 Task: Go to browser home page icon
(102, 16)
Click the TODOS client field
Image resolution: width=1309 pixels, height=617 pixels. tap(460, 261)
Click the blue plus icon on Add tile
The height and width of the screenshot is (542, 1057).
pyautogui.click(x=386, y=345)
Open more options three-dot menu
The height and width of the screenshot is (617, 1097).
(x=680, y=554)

**Instructions to follow:** The whole listing is needed again, word for word.

**Answer to this problem:**
 Task: Go to browser home page icon
(102, 16)
Click the TODOS client field
Image resolution: width=1309 pixels, height=617 pixels. tap(460, 261)
Click the blue plus icon on Add tile
The height and width of the screenshot is (542, 1057).
pyautogui.click(x=386, y=345)
Open more options three-dot menu
The height and width of the screenshot is (617, 1097).
(x=680, y=554)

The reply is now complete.